By the way, although I’m American, we have been living in England for the past twenty years. Scampi here is battered deep fried langostine tails. When Europeans come over they are always so disappointed when they order shrimp scampi!
Kimberly @ The Daring Gourmet says
Wonderful, Leslie, I’m so glad you both enjoyed it, thank you! Asparagus was a great touch. We planted our asparagus bed 3 years ago so technically should have enjoyed our first good harvest this season but unfortunately they were still thinner than a pencil. Crossing our fingers for a great harvest next year!
Whereabouts are you in England? I lived near Peterborough for 7 years. We’re headed to England for our family vacation in another week and a half – it always feels like going home.
Taylor says
This is the perfect date night meal! Yum!
Melanie Bauer says
Sounds so impressive! I’m going to try this for sure, so tasty and flavorful meal!
Erin says
This is seriously making me hungry!
Sara Welch says
Seriously one of my favorite dishes! I can’t wait to make this this week! Perfect with some white wine!
Bob says
I would love to make this for my wife, however she can not have citrus . Is there a good substitute for the lemon?
Kimberly @ The Daring Gourmet says
Hi Bob, lemon is a central ingredient in the flavor profile (both the lemon zest and lemon juice) and unfortunately there just is no substitute. There are a lot of different shrimp scampi recipes online though with different (non-citrus) flavor profiles.
Toffeeapple says
Phew, the title of this recipe caused some confusion since Shrimp is a different species from Langoustine and the tails of the latter is what is used for Scampi. Language is a funny thing isn’t it? Langoustines are also called Dublin Bay Prawns and Norway Lobster!
I like your recipe, despite my confusion. I hope you all had a lovely Easter celebration.
Kimberly @ The Daring Gourmet says
Hi Toffeeapple, I think the confusion here mostly comes down to semantic differences between English and American English :) In the U.S. “Shrimp Scampi” is made using shrimp like the ones called for in this recipe.
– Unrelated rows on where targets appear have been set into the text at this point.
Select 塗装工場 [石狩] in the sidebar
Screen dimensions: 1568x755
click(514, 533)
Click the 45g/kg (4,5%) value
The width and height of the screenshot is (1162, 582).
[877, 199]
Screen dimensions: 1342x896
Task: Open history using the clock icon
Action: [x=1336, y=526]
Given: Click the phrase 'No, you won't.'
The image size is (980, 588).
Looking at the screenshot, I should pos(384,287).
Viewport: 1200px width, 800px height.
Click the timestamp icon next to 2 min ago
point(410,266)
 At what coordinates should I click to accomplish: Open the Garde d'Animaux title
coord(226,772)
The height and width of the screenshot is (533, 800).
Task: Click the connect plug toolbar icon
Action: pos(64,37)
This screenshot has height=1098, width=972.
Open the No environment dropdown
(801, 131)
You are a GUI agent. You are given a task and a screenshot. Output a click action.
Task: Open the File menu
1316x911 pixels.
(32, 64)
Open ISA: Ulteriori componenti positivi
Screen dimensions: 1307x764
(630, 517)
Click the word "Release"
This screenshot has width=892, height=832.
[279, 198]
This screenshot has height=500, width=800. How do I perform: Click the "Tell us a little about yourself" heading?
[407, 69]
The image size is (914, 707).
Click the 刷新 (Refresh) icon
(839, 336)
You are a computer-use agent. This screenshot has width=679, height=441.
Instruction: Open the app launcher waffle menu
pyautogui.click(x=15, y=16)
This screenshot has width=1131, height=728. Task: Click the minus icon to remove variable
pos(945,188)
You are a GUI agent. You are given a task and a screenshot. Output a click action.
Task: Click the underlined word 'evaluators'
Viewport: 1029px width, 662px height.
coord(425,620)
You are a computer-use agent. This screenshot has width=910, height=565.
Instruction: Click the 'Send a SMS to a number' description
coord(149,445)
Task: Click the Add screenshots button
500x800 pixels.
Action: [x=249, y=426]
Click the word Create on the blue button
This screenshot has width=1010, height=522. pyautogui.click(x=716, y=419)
We probably “should” make a clearer distinction but just lack the sophistication, lol.
We did have a lovely Easter, thank you, and I hope you did as well. We’ll be touching English soil in another 3 weeks and can’t wait to spend a few weeks there again. This time we’ll also be spending a few days in south Wales.
Lora says
My kids just love shrimp scampi! We are making this for dinner tonight!
Lawrence says
Wow, it’s truly quick and easy to cook. The flavor will be impressed with the big fan of shrimp like me. Thank you so much for sharing.
Katerina says
Such a fantastic meal!! Incredibly delicious!!
Beth Pierce says
I have been cooking with shrimp lately, but haven’t made this recipe yet! I will be giving this a try this week; looks splendid!
Lizzie says
I love this recipe, it’s perfect. My pet peeve is when shells, even just the tails of the shrimp, are left on in hot dishes that require you eat with a fork. I really don’t think it improves the visual or the taste and it makes it more difficult to cut around the tail. The tails are fine left on for shrimp cocktail, etc.
Alexis Charles says
Finally found the time to cook today and your recipe is AWESOME….I absolutely love it….I can taste the lemon and the garlic but they’re not too strong of a taste. I generally don’t like spicy so I didn’t use the red pepper and I like a lot of sauce so I doubled the amount of lemon, wine, butter and Olive oil and it still came out perfect!!!!
Kimberly @ The Daring Gourmet says
That’s wonderful, Alexis, I’m so happy to hear it, thank you!
Alexis Charles says
Hello. Is there a specific white wine you’d recommend? I’ve never used it before and I don’t drink so I’m completely clueless when it comes to cooking with wine.
Kimberly @ The Daring Gourmet says
Hi Alexis! I don’t drink either, I only cook with it so I’m no wine expert either. But generally the top recommended “go-to” dry white wines for cooking include Pinot Grigio, Sauvignon Blanc, Chablis and Chardonnay. Any of these will go great with this scampi. Happy cooking!